**Task 1**:
Repeat the H.R. 711 passage, everything from "What’s more, H.R." down to "those non-covered wages.", and substitute "previous employers" for each "former employers".
**Task 2**:
Resume the H.R. 711 passage, writing on from its final sentence.

**Passage**:
◆ ◆ ◆ ◆

We understand that the Social Security Administration’s (SSA) Chief Actuary has projected that more than 10 retirees will experience a reduction in benefits under H.R. 711 in the future for every retiree who will see an increase. Overall, the bill is a net reduction in Social Security benefits, and takes away benefits from one group of retirees in order to give additional benefits to a different group of retirees. As drafted, the National Committee cannot support this bill. What follows is a brief discussion of those aspects of the bill that concern us.

In all, SSA’s Chief Actuary estimates that about 15 million individuals will lose money under the new WEP formula. They include individuals who worked in non-covered employment but are not receiving a pension based on those earnings. Under current law, these individuals are exempt from the WEP because they do not receive both a pension from non-covered work and Social Security. However, under the new formula, they would have a reduction in their Social Security benefits, because actual receipt of a public pension would no longer be required to trigger a benefit reduction.

Then there are those who have spent extensive periods of their careers in both covered and non-covered earnings. Under current law, the effect of the WEP formula is phased out for workers who have more than 20 years of substantial covered earnings; for those with 30 or more years of substantial covered earnings, the WEP no longer applies. Unfortunately for these workers, the new formula will result in an unavoidable reduction in their Social Security retirement benefits.

We are also concerned that the winners and losers under the legislation are not well understood. To our knowledge, there has been no beneficiary impact analysis, and no one seems to know what types of earnings and pension-receipt patterns will lead to higher or lower benefits.

What’s more, H.R. 711 would place a very heavy burden of proof on certain current retirees with regard to establishing whether or not they receive a pension based on non-covered earnings. As we understand the intent of the bill, SSA would be required to identify all individuals currently receiving retirement benefits who (1) have had non-covered earnings reported to their Social Security earnings record and (2) who are not subject to the current WEP computation. Each such individual would receive a notice from SSA informing them of the agency’s intent to impose the WEP both prospectively and retroactively unless the retiree submits statements from all former employers attesting to the fact that the retiree is not receiving a pension based on those non-covered wages.

◆ ◆ ◆ ◆

**Data segment**:
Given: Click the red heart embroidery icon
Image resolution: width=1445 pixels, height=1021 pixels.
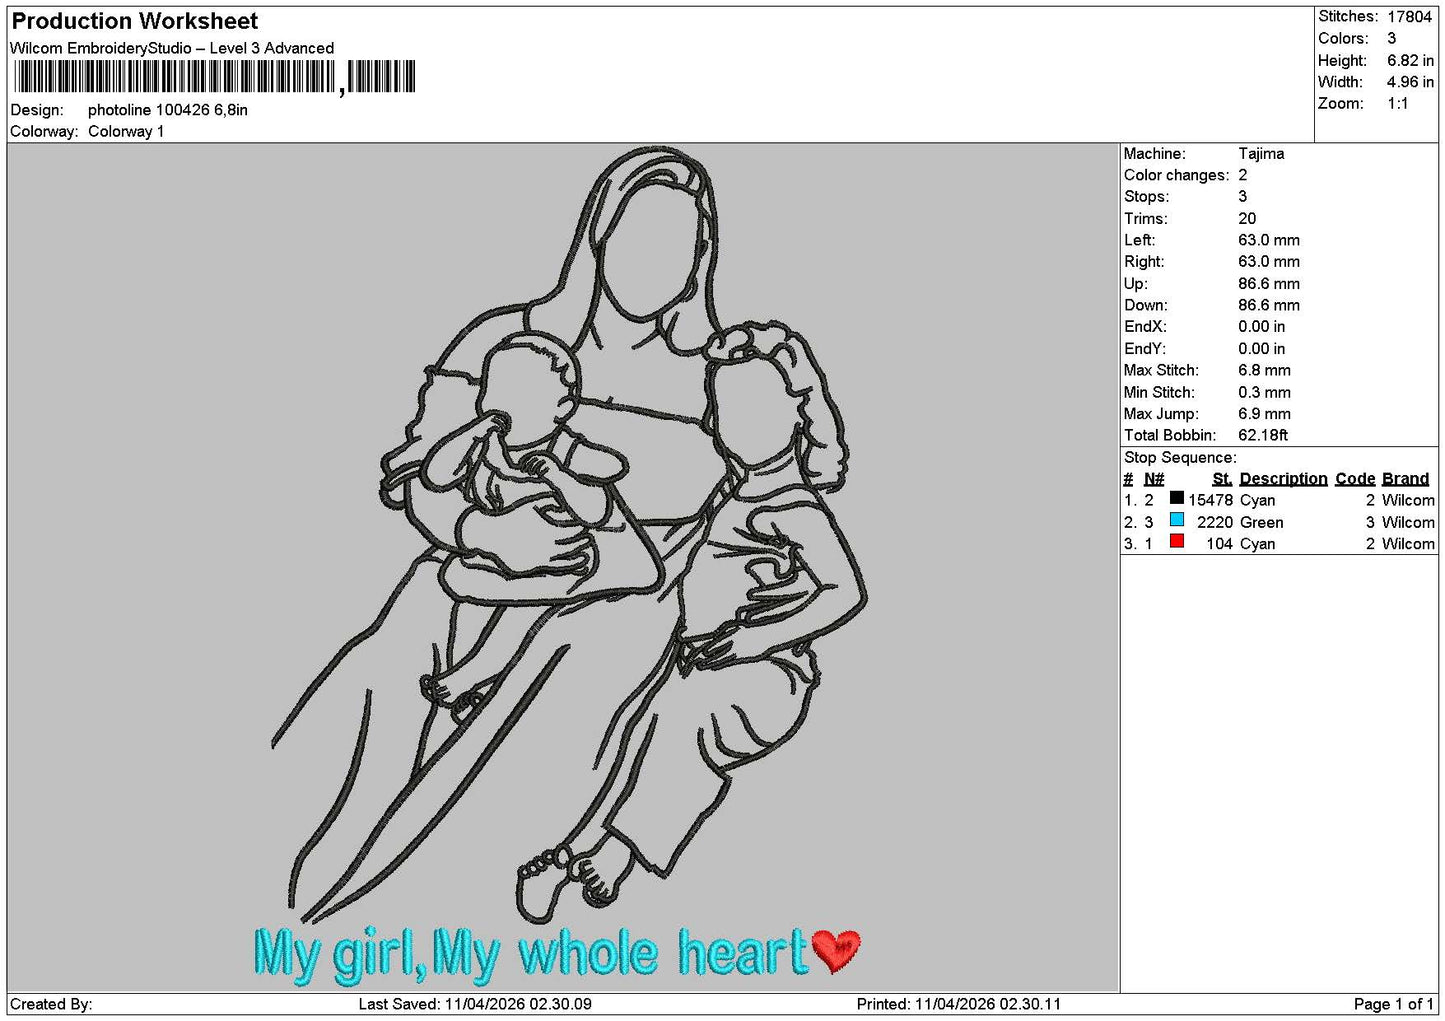Looking at the screenshot, I should pyautogui.click(x=836, y=951).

◆ ◆ ◆ ◆

**Exercise output 1**:
What’s more, H.R. 711 would place a very heavy burden of proof on certain current retirees with regard to establishing whether or not they receive a pension based on non-covered earnings. As we understand the intent of the bill, SSA would be required to identify all individuals currently receiving retirement benefits who (1) have had non-covered earnings reported to their Social Security earnings record and (2) who are not subject to the current WEP computation. Each such individual would receive a notice from SSA informing them of the agency’s intent to impose the WEP both prospectively and retroactively unless the retiree submits statements from all previous employers attesting to the fact that the retiree is not receiving a pension based on those non-covered wages.

**Exercise output 2**:
In many instances, the non-covered wages in question may have been paid as long as 30 years ago. The employer, invariably an entity of a state or local government, may have been renamed, consolidated or dissolved many years ago. What once might have been the Santa Barbara Soil Conservation District might have become the Southern California Conservation Bureau. Changes like these go on all the time, which is one reason SSA has found it difficult to develop independent sources for verifying the receipt of pensions based on non-covered earnings. What is difficult for a large bureaucracy with a staff of over 65,000 employees and a nationwide system of over 1,200 local field offices will be an enormously difficult if not an impossible task for a retiree. The fact that many of the individuals who will receive these notices will be extremely elderly or infirm only compounds the problem.

Finally, behind the notice that retirees will receive from SSA will be the possibility of huge overpayments — the recovery of which may compromise the financial security of many elderly families. In too many cases, benefits will be lost and overpayments created just because retirees could not find the evidence to prove they were not receiving a pension based on non-covered earnings.

As I stated at the outset, we are deeply concerned about a number of aspects of this bill. We are troubled that many retirees will lose benefits while a relative handful will see their benefits increased. And we are equally concerned about the welfare of those retirees who will be put through the bureaucratic complexities this bill creates to prove they are not, in fact, receiving a pension from a long-ago employer, or who are in their 80s or 90s but will be asked to repay a substantial, unanticipated overpayment at the same time their monthly income is significantly reduced, as a result of a confusing provision of law that has not always been effectively administered by SSA.

While the National Committee welcomes your efforts to reform the WEP, we cannot support H.R. 711 in its current form because of the objections I have made in this letter. We would be happy to work with you to improve this bill.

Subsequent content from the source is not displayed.